RAW DATA:
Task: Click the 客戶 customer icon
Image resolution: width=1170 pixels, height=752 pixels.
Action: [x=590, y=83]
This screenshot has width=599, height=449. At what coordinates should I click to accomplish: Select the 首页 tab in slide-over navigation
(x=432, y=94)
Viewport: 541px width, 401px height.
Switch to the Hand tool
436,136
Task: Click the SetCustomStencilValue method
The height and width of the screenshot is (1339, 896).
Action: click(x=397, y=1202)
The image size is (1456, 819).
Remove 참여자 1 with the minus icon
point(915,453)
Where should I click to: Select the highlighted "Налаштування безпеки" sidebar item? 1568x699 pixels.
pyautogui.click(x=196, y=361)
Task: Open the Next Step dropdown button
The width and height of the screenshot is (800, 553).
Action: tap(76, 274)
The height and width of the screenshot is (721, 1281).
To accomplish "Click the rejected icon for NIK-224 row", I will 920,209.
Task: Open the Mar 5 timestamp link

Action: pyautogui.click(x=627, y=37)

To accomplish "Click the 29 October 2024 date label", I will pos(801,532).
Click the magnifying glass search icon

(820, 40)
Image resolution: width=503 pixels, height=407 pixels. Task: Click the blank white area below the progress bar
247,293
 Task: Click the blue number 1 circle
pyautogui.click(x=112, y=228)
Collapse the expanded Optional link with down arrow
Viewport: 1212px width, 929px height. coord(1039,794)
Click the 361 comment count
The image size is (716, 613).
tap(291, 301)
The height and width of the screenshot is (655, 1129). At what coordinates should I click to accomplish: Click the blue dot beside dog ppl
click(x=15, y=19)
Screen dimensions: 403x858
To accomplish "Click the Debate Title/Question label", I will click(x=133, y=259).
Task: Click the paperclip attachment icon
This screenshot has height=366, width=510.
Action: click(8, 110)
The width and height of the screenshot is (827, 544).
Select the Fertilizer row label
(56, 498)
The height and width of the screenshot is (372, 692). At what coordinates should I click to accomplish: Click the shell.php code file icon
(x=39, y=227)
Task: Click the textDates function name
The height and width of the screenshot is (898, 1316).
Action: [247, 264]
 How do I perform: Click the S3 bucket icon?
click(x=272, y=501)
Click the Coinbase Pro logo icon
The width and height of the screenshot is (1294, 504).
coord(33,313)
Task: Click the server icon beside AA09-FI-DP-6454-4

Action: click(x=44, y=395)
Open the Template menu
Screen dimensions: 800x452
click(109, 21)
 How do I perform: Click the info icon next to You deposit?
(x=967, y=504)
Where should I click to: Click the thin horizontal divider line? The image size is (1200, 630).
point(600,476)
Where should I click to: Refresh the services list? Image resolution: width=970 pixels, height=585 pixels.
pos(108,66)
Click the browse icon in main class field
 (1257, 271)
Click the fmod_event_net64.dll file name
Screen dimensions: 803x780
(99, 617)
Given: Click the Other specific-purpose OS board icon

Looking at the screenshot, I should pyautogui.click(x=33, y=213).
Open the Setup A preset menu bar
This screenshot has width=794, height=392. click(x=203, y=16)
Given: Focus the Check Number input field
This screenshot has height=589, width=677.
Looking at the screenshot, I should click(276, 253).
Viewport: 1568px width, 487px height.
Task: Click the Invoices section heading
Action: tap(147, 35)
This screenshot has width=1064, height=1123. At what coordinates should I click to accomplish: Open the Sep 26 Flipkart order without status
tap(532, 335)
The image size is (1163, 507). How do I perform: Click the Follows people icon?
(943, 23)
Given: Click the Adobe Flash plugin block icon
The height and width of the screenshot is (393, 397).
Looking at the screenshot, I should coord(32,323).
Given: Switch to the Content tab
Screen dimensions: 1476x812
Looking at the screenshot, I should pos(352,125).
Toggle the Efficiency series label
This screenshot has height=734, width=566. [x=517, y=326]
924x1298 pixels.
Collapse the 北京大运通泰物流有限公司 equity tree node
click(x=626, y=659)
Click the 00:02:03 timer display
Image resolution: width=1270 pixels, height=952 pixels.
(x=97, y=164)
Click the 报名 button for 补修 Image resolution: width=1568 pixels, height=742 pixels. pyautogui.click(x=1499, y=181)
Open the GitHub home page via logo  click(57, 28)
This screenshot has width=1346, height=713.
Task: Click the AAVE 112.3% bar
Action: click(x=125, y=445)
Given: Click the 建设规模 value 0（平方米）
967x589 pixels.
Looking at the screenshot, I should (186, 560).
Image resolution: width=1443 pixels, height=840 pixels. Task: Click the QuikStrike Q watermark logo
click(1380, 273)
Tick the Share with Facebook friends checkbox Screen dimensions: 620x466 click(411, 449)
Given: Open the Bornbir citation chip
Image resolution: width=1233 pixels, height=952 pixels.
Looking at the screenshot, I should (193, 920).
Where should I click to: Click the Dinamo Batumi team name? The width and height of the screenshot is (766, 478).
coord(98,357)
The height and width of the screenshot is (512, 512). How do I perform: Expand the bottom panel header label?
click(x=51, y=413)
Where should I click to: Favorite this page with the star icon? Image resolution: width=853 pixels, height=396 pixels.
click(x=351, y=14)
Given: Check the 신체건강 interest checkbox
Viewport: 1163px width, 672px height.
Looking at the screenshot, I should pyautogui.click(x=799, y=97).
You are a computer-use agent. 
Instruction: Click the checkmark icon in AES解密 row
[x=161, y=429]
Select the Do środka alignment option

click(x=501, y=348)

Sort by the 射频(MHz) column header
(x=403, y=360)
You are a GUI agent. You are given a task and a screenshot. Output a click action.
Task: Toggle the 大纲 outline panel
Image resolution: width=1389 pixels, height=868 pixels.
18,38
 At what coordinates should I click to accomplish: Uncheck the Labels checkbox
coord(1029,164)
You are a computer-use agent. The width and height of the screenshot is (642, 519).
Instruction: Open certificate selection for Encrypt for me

INSTRUCTION: Copy out all of the entries above line for line, leaving nothing out and changing nothing.

ANSWER TO THE PROBLEM:
Task: Click the 客戶 customer icon
Image resolution: width=1170 pixels, height=752 pixels.
Action: [x=590, y=83]
This screenshot has width=599, height=449. At what coordinates should I click to accomplish: Select the 首页 tab in slide-over navigation
(x=432, y=94)
Viewport: 541px width, 401px height.
Switch to the Hand tool
436,136
Task: Click the SetCustomStencilValue method
The height and width of the screenshot is (1339, 896).
Action: click(x=397, y=1202)
The image size is (1456, 819).
Remove 참여자 1 with the minus icon
point(915,453)
Where should I click to: Select the highlighted "Налаштування безпеки" sidebar item? 1568x699 pixels.
pyautogui.click(x=196, y=361)
Task: Open the Next Step dropdown button
The width and height of the screenshot is (800, 553).
Action: tap(76, 274)
The height and width of the screenshot is (721, 1281).
To accomplish "Click the rejected icon for NIK-224 row", I will 920,209.
Task: Open the Mar 5 timestamp link

Action: pyautogui.click(x=627, y=37)

To accomplish "Click the 29 October 2024 date label", I will pos(801,532).
Click the magnifying glass search icon

(820, 40)
Image resolution: width=503 pixels, height=407 pixels. Task: Click the blank white area below the progress bar
247,293
 Task: Click the blue number 1 circle
pyautogui.click(x=112, y=228)
Collapse the expanded Optional link with down arrow
Viewport: 1212px width, 929px height. coord(1039,794)
Click the 361 comment count
The image size is (716, 613).
tap(291, 301)
The height and width of the screenshot is (655, 1129). At what coordinates should I click to accomplish: Click the blue dot beside dog ppl
click(x=15, y=19)
Screen dimensions: 403x858
To accomplish "Click the Debate Title/Question label", I will click(x=133, y=259).
Task: Click the paperclip attachment icon
This screenshot has height=366, width=510.
Action: click(8, 110)
The width and height of the screenshot is (827, 544).
Select the Fertilizer row label
(56, 498)
The height and width of the screenshot is (372, 692). At what coordinates should I click to accomplish: Click the shell.php code file icon
(x=39, y=227)
Task: Click the textDates function name
The height and width of the screenshot is (898, 1316).
Action: [247, 264]
 How do I perform: Click the S3 bucket icon?
click(x=272, y=501)
Click the Coinbase Pro logo icon
The width and height of the screenshot is (1294, 504).
coord(33,313)
Task: Click the server icon beside AA09-FI-DP-6454-4

Action: click(x=44, y=395)
Open the Template menu
Screen dimensions: 800x452
click(109, 21)
 How do I perform: Click the info icon next to You deposit?
(x=967, y=504)
Where should I click to: Click the thin horizontal divider line? The image size is (1200, 630).
point(600,476)
Where should I click to: Refresh the services list? Image resolution: width=970 pixels, height=585 pixels.
pos(108,66)
Click the browse icon in main class field
 (1257, 271)
Click the fmod_event_net64.dll file name
Screen dimensions: 803x780
(99, 617)
Given: Click the Other specific-purpose OS board icon

Looking at the screenshot, I should pyautogui.click(x=33, y=213).
Open the Setup A preset menu bar
This screenshot has width=794, height=392. click(x=203, y=16)
Given: Focus the Check Number input field
This screenshot has height=589, width=677.
Looking at the screenshot, I should click(276, 253).
Viewport: 1568px width, 487px height.
Task: Click the Invoices section heading
Action: tap(147, 35)
This screenshot has width=1064, height=1123. At what coordinates should I click to accomplish: Open the Sep 26 Flipkart order without status
tap(532, 335)
The image size is (1163, 507). How do I perform: Click the Follows people icon?
(943, 23)
Given: Click the Adobe Flash plugin block icon
The height and width of the screenshot is (393, 397).
Looking at the screenshot, I should coord(32,323).
Given: Switch to the Content tab
Screen dimensions: 1476x812
Looking at the screenshot, I should pos(352,125).
Toggle the Efficiency series label
This screenshot has height=734, width=566. [x=517, y=326]
924x1298 pixels.
Collapse the 北京大运通泰物流有限公司 equity tree node
click(x=626, y=659)
Click the 00:02:03 timer display
Image resolution: width=1270 pixels, height=952 pixels.
(x=97, y=164)
Click the 报名 button for 补修 Image resolution: width=1568 pixels, height=742 pixels. pyautogui.click(x=1499, y=181)
Open the GitHub home page via logo  click(57, 28)
This screenshot has width=1346, height=713.
Task: Click the AAVE 112.3% bar
Action: click(x=125, y=445)
Given: Click the 建设规模 value 0（平方米）
967x589 pixels.
Looking at the screenshot, I should (186, 560).
Image resolution: width=1443 pixels, height=840 pixels. Task: Click the QuikStrike Q watermark logo
click(1380, 273)
Tick the Share with Facebook friends checkbox Screen dimensions: 620x466 click(411, 449)
Given: Open the Bornbir citation chip
Image resolution: width=1233 pixels, height=952 pixels.
Looking at the screenshot, I should (193, 920).
Where should I click to: Click the Dinamo Batumi team name? The width and height of the screenshot is (766, 478).
coord(98,357)
The height and width of the screenshot is (512, 512). How do I perform: Expand the bottom panel header label?
click(x=51, y=413)
Where should I click to: Favorite this page with the star icon? Image resolution: width=853 pixels, height=396 pixels.
click(x=351, y=14)
Given: Check the 신체건강 interest checkbox
Viewport: 1163px width, 672px height.
Looking at the screenshot, I should pyautogui.click(x=799, y=97).
You are a computer-use agent. 
Instruction: Click the checkmark icon in AES解密 row
[x=161, y=429]
Select the Do środka alignment option

click(x=501, y=348)

Sort by the 射频(MHz) column header
(x=403, y=360)
You are a GUI agent. You are given a task and a screenshot. Output a click action.
Task: Toggle the 大纲 outline panel
Image resolution: width=1389 pixels, height=868 pixels.
18,38
 At what coordinates should I click to accomplish: Uncheck the Labels checkbox
coord(1029,164)
You are a computer-use agent. The width and height of the screenshot is (642, 519).
Instruction: Open certificate selection for Encrypt for me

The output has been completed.